↓↓↓

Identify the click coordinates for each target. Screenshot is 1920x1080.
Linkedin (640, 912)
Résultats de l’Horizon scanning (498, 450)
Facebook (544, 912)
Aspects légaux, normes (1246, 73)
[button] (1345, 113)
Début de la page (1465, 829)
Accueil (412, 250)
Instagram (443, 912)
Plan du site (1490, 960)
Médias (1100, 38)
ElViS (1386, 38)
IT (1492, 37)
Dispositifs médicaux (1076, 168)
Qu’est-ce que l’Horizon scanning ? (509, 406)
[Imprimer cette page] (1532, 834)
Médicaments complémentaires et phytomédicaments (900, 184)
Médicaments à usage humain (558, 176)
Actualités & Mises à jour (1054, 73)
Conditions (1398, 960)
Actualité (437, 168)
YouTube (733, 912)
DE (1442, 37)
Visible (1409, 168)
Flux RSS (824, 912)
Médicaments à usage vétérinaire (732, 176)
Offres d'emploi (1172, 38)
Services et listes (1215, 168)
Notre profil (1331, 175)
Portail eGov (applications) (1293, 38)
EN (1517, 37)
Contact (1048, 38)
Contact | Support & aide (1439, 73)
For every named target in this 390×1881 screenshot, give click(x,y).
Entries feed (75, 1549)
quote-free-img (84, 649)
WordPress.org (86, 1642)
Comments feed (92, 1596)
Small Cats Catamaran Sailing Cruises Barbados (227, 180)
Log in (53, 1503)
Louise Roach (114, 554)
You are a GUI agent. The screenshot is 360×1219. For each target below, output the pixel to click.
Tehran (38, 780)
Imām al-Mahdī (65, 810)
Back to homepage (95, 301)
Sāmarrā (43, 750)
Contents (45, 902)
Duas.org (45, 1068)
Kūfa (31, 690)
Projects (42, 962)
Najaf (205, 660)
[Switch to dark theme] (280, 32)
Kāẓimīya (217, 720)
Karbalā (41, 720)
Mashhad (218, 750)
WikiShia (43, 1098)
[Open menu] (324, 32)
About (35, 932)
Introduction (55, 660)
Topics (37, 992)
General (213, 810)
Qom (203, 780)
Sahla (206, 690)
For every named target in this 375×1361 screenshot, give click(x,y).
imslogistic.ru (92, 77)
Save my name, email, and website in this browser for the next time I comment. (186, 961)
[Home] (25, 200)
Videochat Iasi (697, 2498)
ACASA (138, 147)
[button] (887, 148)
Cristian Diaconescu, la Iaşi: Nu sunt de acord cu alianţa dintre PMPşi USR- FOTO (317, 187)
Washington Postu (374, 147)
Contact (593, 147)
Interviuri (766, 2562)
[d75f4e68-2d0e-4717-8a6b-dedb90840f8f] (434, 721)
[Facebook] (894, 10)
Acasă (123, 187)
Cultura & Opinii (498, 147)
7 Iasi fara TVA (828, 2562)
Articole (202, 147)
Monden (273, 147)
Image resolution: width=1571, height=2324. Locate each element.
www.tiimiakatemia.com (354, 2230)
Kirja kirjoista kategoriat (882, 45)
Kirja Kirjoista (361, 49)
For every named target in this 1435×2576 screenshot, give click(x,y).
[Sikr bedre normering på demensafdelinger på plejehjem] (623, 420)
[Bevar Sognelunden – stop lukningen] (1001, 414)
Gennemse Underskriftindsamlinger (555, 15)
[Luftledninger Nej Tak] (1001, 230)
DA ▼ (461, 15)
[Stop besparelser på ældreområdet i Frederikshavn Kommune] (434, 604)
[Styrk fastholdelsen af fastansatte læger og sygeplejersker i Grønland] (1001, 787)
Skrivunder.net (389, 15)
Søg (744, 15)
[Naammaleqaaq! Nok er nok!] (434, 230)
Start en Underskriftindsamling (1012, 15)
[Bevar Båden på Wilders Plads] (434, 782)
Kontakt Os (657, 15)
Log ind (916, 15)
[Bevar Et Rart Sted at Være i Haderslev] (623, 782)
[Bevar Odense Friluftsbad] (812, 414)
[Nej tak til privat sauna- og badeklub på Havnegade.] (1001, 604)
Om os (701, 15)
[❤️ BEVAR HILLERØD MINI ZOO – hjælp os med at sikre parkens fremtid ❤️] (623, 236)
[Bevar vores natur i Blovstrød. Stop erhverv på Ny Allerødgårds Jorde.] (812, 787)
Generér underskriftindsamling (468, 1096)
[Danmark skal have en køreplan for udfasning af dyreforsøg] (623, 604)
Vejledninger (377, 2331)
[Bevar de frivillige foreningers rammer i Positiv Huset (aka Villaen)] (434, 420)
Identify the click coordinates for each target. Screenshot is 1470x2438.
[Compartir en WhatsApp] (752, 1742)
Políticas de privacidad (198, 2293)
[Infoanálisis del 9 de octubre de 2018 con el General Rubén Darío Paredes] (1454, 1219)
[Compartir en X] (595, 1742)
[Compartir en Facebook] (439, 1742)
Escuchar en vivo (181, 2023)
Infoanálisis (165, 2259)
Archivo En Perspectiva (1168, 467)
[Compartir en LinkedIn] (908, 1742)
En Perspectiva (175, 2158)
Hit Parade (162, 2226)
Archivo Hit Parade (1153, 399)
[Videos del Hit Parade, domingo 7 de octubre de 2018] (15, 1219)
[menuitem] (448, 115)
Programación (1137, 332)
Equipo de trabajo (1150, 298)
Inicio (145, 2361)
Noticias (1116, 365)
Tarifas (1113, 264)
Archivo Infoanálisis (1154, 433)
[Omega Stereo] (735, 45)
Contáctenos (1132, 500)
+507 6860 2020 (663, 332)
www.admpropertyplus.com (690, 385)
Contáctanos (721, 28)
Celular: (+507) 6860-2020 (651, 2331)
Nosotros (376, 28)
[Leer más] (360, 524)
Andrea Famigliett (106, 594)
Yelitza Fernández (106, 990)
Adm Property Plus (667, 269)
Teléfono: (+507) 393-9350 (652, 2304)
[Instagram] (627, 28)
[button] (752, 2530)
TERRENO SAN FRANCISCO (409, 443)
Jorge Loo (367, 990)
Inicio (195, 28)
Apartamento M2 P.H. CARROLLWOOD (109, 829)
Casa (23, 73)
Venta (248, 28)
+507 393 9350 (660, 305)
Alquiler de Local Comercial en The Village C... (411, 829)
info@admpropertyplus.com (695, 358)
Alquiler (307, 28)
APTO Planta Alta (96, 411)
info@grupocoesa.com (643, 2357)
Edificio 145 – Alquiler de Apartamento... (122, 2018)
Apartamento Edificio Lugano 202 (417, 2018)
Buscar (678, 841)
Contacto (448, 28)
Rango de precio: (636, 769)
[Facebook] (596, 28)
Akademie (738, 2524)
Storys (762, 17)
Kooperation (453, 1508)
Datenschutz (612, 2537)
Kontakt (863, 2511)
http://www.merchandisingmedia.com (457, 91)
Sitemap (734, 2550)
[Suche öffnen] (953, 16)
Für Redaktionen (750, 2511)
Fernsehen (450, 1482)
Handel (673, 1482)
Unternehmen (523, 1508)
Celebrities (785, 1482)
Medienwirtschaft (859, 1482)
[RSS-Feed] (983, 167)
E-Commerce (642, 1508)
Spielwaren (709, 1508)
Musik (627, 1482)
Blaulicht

↑↑↑

Instructions for the task |
Write the listing out again, matching every line exactly.

Solution to this problem |
Identify the click coordinates for each target. Screenshot is 1920x1080.
Linkedin (640, 912)
Résultats de l’Horizon scanning (498, 450)
Facebook (544, 912)
Aspects légaux, normes (1246, 73)
[button] (1345, 113)
Début de la page (1465, 829)
Accueil (412, 250)
Instagram (443, 912)
Plan du site (1490, 960)
Médias (1100, 38)
ElViS (1386, 38)
IT (1492, 37)
Dispositifs médicaux (1076, 168)
Qu’est-ce que l’Horizon scanning ? (509, 406)
[Imprimer cette page] (1532, 834)
Médicaments complémentaires et phytomédicaments (900, 184)
Médicaments à usage humain (558, 176)
Actualités & Mises à jour (1054, 73)
Conditions (1398, 960)
Actualité (437, 168)
YouTube (733, 912)
DE (1442, 37)
Visible (1409, 168)
Flux RSS (824, 912)
Médicaments à usage vétérinaire (732, 176)
Offres d'emploi (1172, 38)
Services et listes (1215, 168)
Notre profil (1331, 175)
Portail eGov (applications) (1293, 38)
EN (1517, 37)
Contact (1048, 38)
Contact | Support & aide (1439, 73)
For every named target in this 390×1881 screenshot, give click(x,y).
Entries feed (75, 1549)
quote-free-img (84, 649)
WordPress.org (86, 1642)
Comments feed (92, 1596)
Small Cats Catamaran Sailing Cruises Barbados (227, 180)
Log in (53, 1503)
Louise Roach (114, 554)
You are a GUI agent. The screenshot is 360×1219. For each target below, output the pixel to click.
Tehran (38, 780)
Imām al-Mahdī (65, 810)
Back to homepage (95, 301)
Sāmarrā (43, 750)
Contents (45, 902)
Duas.org (45, 1068)
Kūfa (31, 690)
Projects (42, 962)
Najaf (205, 660)
[Switch to dark theme] (280, 32)
Kāẓimīya (217, 720)
Karbalā (41, 720)
Mashhad (218, 750)
WikiShia (43, 1098)
[Open menu] (324, 32)
About (35, 932)
Introduction (55, 660)
Topics (37, 992)
General (213, 810)
Qom (203, 780)
Sahla (206, 690)
For every named target in this 375×1361 screenshot, give click(x,y).
imslogistic.ru (92, 77)
Save my name, email, and website in this browser for the next time I comment. (186, 961)
[Home] (25, 200)
Videochat Iasi (697, 2498)
ACASA (138, 147)
[button] (887, 148)
Cristian Diaconescu, la Iaşi: Nu sunt de acord cu alianţa dintre PMPşi USR- FOTO (317, 187)
Washington Postu (374, 147)
Contact (593, 147)
Interviuri (766, 2562)
[d75f4e68-2d0e-4717-8a6b-dedb90840f8f] (434, 721)
[Facebook] (894, 10)
Acasă (123, 187)
Cultura & Opinii (498, 147)
7 Iasi fara TVA (828, 2562)
Articole (202, 147)
Monden (273, 147)
Image resolution: width=1571, height=2324. Locate each element.
www.tiimiakatemia.com (354, 2230)
Kirja kirjoista kategoriat (882, 45)
Kirja Kirjoista (361, 49)
For every named target in this 1435×2576 screenshot, give click(x,y).
[Sikr bedre normering på demensafdelinger på plejehjem] (623, 420)
[Bevar Sognelunden – stop lukningen] (1001, 414)
Gennemse Underskriftindsamlinger (555, 15)
[Luftledninger Nej Tak] (1001, 230)
DA ▼ (461, 15)
[Stop besparelser på ældreområdet i Frederikshavn Kommune] (434, 604)
[Styrk fastholdelsen af fastansatte læger og sygeplejersker i Grønland] (1001, 787)
Skrivunder.net (389, 15)
Søg (744, 15)
[Naammaleqaaq! Nok er nok!] (434, 230)
Start en Underskriftindsamling (1012, 15)
[Bevar Båden på Wilders Plads] (434, 782)
Kontakt Os (657, 15)
Log ind (916, 15)
[Bevar Et Rart Sted at Være i Haderslev] (623, 782)
[Bevar Odense Friluftsbad] (812, 414)
[Nej tak til privat sauna- og badeklub på Havnegade.] (1001, 604)
Om os (701, 15)
[❤️ BEVAR HILLERØD MINI ZOO – hjælp os med at sikre parkens fremtid ❤️] (623, 236)
[Bevar vores natur i Blovstrød. Stop erhverv på Ny Allerødgårds Jorde.] (812, 787)
Generér underskriftindsamling (468, 1096)
[Danmark skal have en køreplan for udfasning af dyreforsøg] (623, 604)
Vejledninger (377, 2331)
[Bevar de frivillige foreningers rammer i Positiv Huset (aka Villaen)] (434, 420)
Identify the click coordinates for each target. Screenshot is 1470x2438.
[Compartir en WhatsApp] (752, 1742)
Políticas de privacidad (198, 2293)
[Infoanálisis del 9 de octubre de 2018 con el General Rubén Darío Paredes] (1454, 1219)
[Compartir en X] (595, 1742)
[Compartir en Facebook] (439, 1742)
Escuchar en vivo (181, 2023)
Infoanálisis (165, 2259)
Archivo En Perspectiva (1168, 467)
[Compartir en LinkedIn] (908, 1742)
En Perspectiva (175, 2158)
Hit Parade (162, 2226)
Archivo Hit Parade (1153, 399)
[Videos del Hit Parade, domingo 7 de octubre de 2018] (15, 1219)
[menuitem] (448, 115)
Programación (1137, 332)
Equipo de trabajo (1150, 298)
Inicio (145, 2361)
Noticias (1116, 365)
Tarifas (1113, 264)
Archivo Infoanálisis (1154, 433)
[Omega Stereo] (735, 45)
Contáctenos (1132, 500)
+507 6860 2020 (663, 332)
www.admpropertyplus.com (690, 385)
Contáctanos (721, 28)
Celular: (+507) 6860-2020 (651, 2331)
Nosotros (376, 28)
[Leer más] (360, 524)
Andrea Famigliett (106, 594)
Yelitza Fernández (106, 990)
Adm Property Plus (667, 269)
Teléfono: (+507) 393-9350 (652, 2304)
[Instagram] (627, 28)
[button] (752, 2530)
TERRENO SAN FRANCISCO (409, 443)
Jorge Loo (367, 990)
Inicio (195, 28)
Apartamento M2 P.H. CARROLLWOOD (109, 829)
Casa (23, 73)
Venta (248, 28)
+507 393 9350 (660, 305)
Alquiler de Local Comercial en The Village C... (411, 829)
info@admpropertyplus.com (695, 358)
Alquiler (307, 28)
APTO Planta Alta (96, 411)
info@grupocoesa.com (643, 2357)
Edificio 145 – Alquiler de Apartamento... (122, 2018)
Apartamento Edificio Lugano 202 (417, 2018)
Buscar (678, 841)
Contacto (448, 28)
Rango de precio: (636, 769)
[Facebook] (596, 28)
Akademie (738, 2524)
Storys (762, 17)
Kooperation (453, 1508)
Datenschutz (612, 2537)
Kontakt (863, 2511)
http://www.merchandisingmedia.com (457, 91)
Sitemap (734, 2550)
[Suche öffnen] (953, 16)
Für Redaktionen (750, 2511)
Fernsehen (450, 1482)
Handel (673, 1482)
Unternehmen (523, 1508)
Celebrities (785, 1482)
Medienwirtschaft (859, 1482)
[RSS-Feed] (983, 167)
E-Commerce (642, 1508)
Spielwaren (709, 1508)
Musik (627, 1482)
Blaulicht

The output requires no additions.